If you don't have access to Usenet or the Internet, the best way to keep in touch with recent developments is to pay for a CD-ROM subscription. Here you receive an updated copy of the various Linux FTP sites, on CD-ROM, every couple of months. This service is available from a number of Linux vendors. It's a good thing to have, even if you have Internet access.

This brings us to another issue: what's the best upgrade method? Some people feel it's easier to completely upgrade the system by reinstalling everything from scratch whenever a new version of their favorite distribution is released. This way you don't have to worry about various versions of the software working together. For those without Internet access, this may indeed be the easiest method; if you receive a new CD-ROM only once every two months, a great deal of your software may be out of date.

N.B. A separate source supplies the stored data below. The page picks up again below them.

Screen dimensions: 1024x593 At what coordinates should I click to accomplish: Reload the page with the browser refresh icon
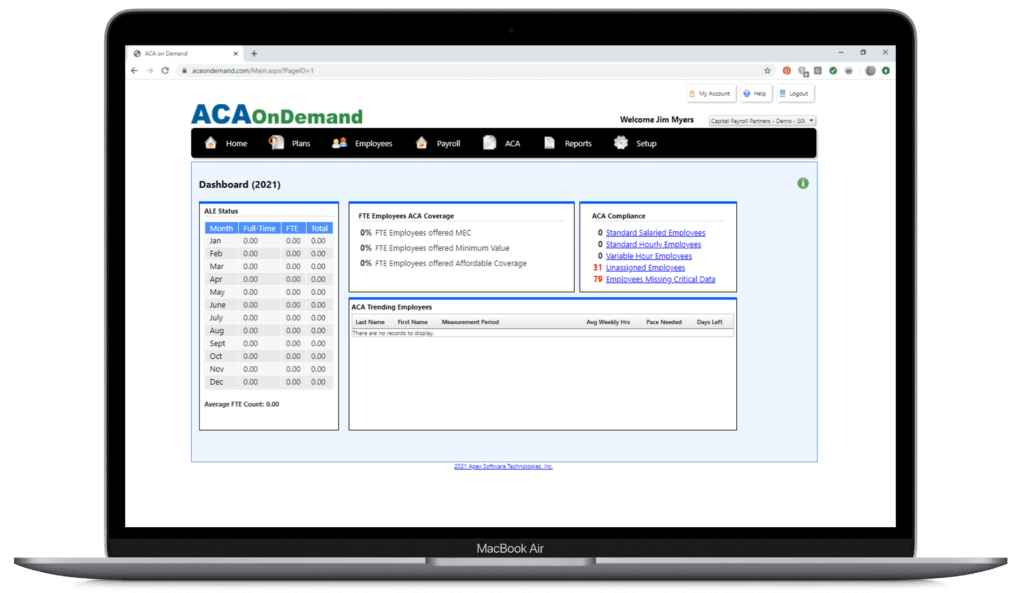[x=163, y=71]
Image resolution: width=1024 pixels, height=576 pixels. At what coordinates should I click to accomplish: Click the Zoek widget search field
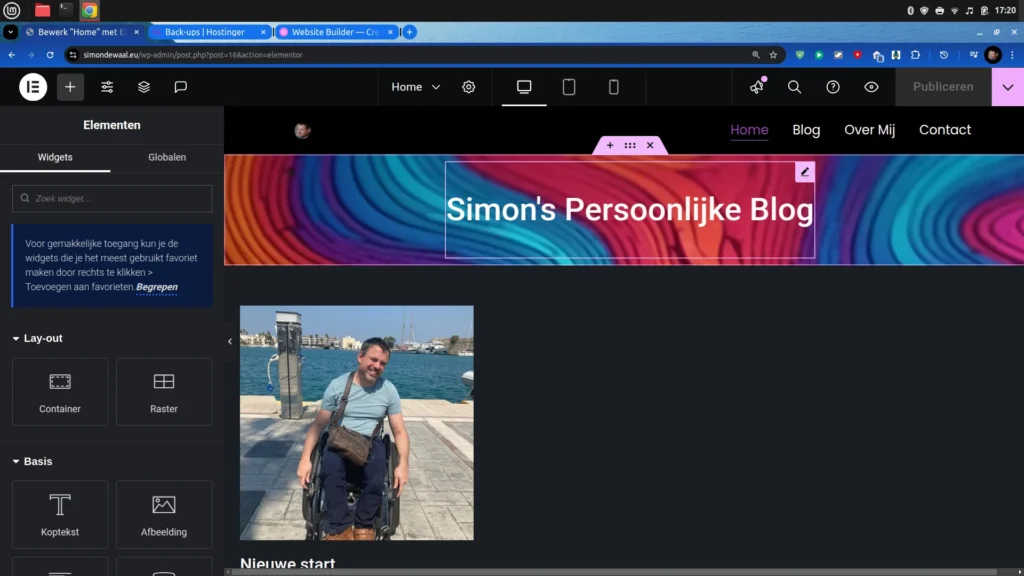[x=112, y=198]
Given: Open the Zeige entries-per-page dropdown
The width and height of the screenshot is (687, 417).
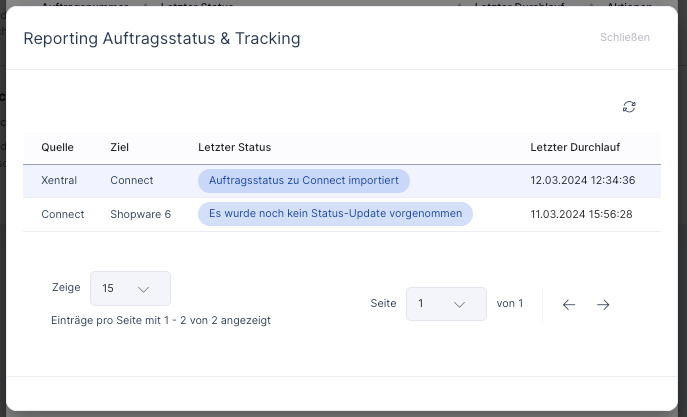Looking at the screenshot, I should click(130, 288).
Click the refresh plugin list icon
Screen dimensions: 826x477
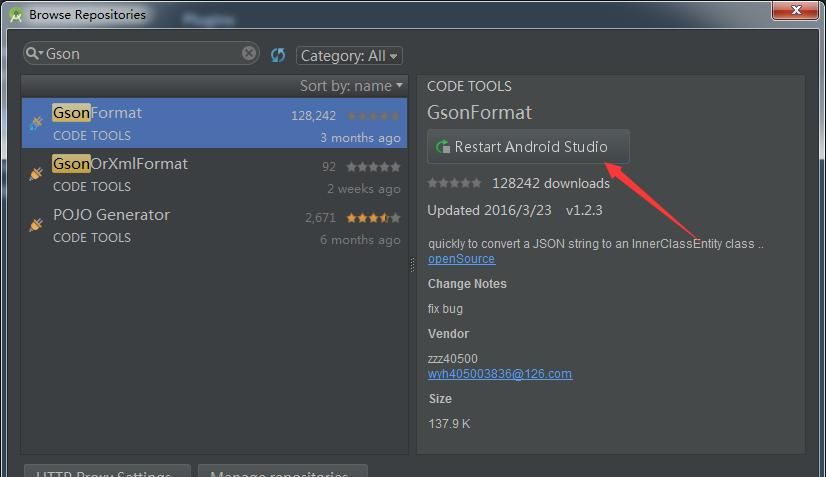[x=278, y=55]
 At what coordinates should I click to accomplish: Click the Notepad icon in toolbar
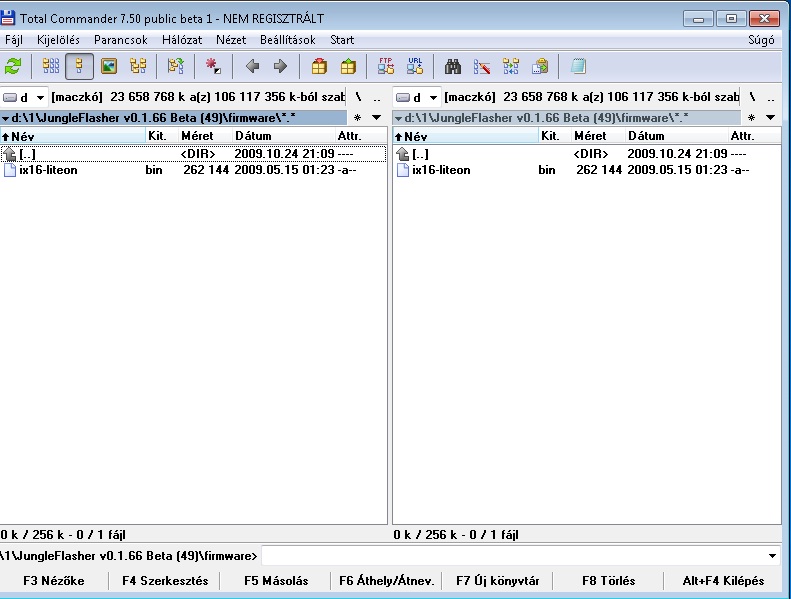[578, 67]
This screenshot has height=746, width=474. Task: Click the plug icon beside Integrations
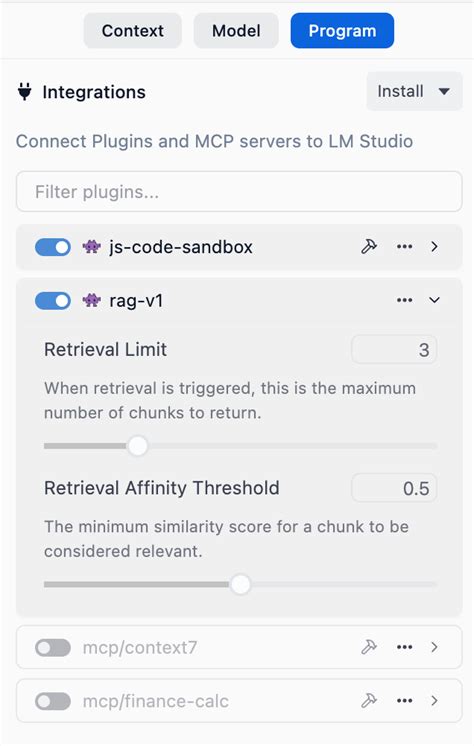coord(25,91)
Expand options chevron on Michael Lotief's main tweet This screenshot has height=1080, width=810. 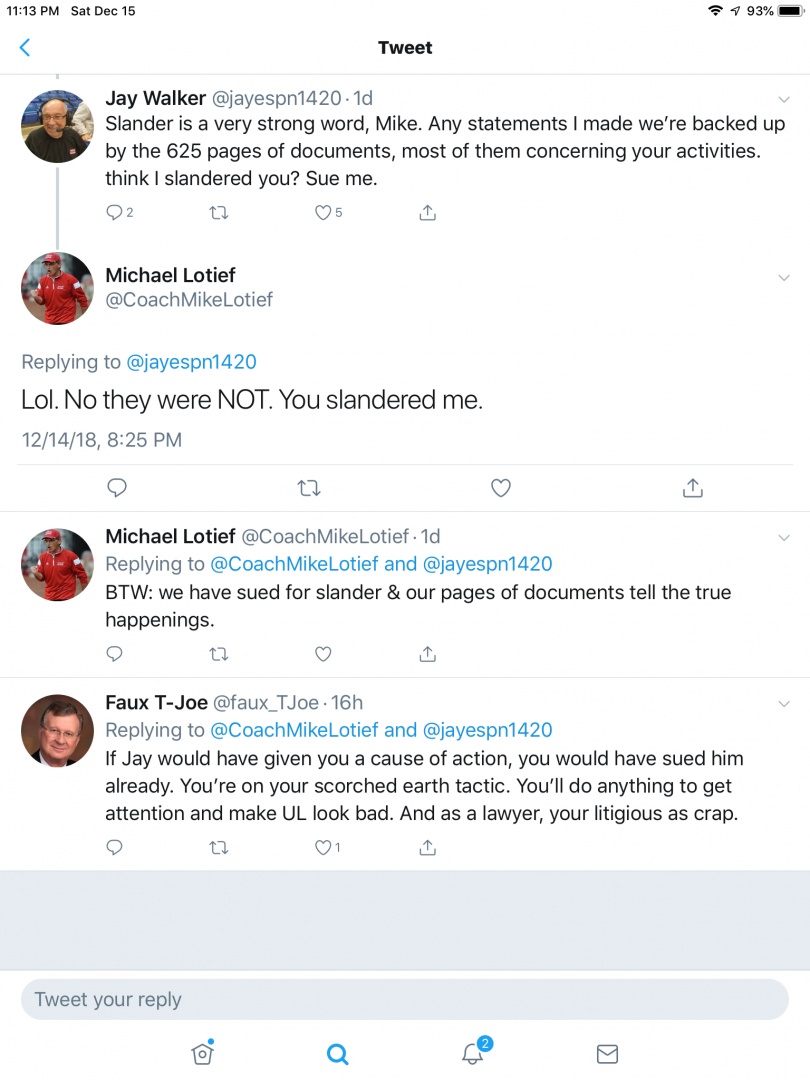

It's our opinion, however, that reinstallation is not a good upgrade plan at all. Most of the current Linux distributions are not meant to be upgraded in this way, and a complete reinstallation may be complex or time-consuming. Also, if you plan to upgrade in this manner, you generally lose all your modifications and customizations to the system, and you'll have to make backups of your user's home directories and any other important files that would be deleted during a reinstallation. Many novices choose this upgrade path because it's the easiest to follow. In actuality, not much changes from release to release, so a complete reinstallation is usually unnecessary and can be avoided with a little upgrading know-how.

In this section, we'll show you how to upgrade various pieces of your system individually. We'll show you how to upgrade your system libraries and compiler, as well as give you a generic method for installing new software. In the following section, we'll talk about building a new kernel.

7.2.1. Upgrading Libraries

Most of the programs on a Linux system are compiled to use shared libraries. These libraries contain useful functions common to many programs. Instead of storing a copy of these routines in each program that calls them, the libraries are contained in files on the system that are read by all programs at run-time. That is, when a program is executed, the code from the program file itself is read, followed by any routines from the shared library files. This saves a great deal of disk space; only one copy of the library routines is stored on disk.

In some instances, it's necessary to compile a program to have its own copy of the library routines (usually for debugging) instead of using the routines from the shared libraries. We say that programs built in this way are statically linked, while programs built to use shared libraries are dynamically linked.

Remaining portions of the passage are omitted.